To test the stability of the features in the signature, we conducted the following three transformations  on the original image and mask: 1) rotation: both images and masks were rotated by a random degree, which ranged from 0° to 2°; 2) translation: both images and masks were translated with a random fraction, which ranged from 0 to 0.2; 3) volume adaptation: the 3D-ROI mask were grown and shrunk to alter the volume by a random fraction, which ranged from 0 to 0.1. Rotation and translation are used to emulate the different patient positioning, and volume adaptation is used to mimic variance in the boundaries of the 3D-ROI. The stability was assessed by intraclass correlation coefficient (ICC). The 95% confidence interval (CI) of the ICC larger than 0.90 means the feature is robust.

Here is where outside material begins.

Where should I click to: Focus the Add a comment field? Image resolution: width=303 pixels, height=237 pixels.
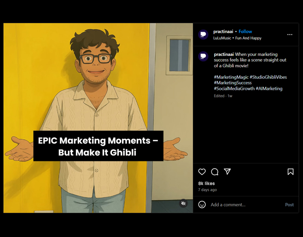point(244,205)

Since the recovered patient leads to the censoring of the poor outcome in the Kaplan-Meier method, we used Fine-Gray competing risk regression to assess the cumulative incidence of poor outcome [44,45], aiming to explore the prognostic value of clinical risk factors and radiomics signature in COVID-19. As recovery is not completely independent from the poor outcome, recovery without evidence of death, mechanical ventilation, or ICU admission was treated as a competing event. (The recovery criteria are in the Supplementary Methods 3). Specifically, we included four candidate clinical risk factors (age, sex, type on admission, and comorbidity), and used backward stepwise with minimum AIC to select risk factors to build a clinical model.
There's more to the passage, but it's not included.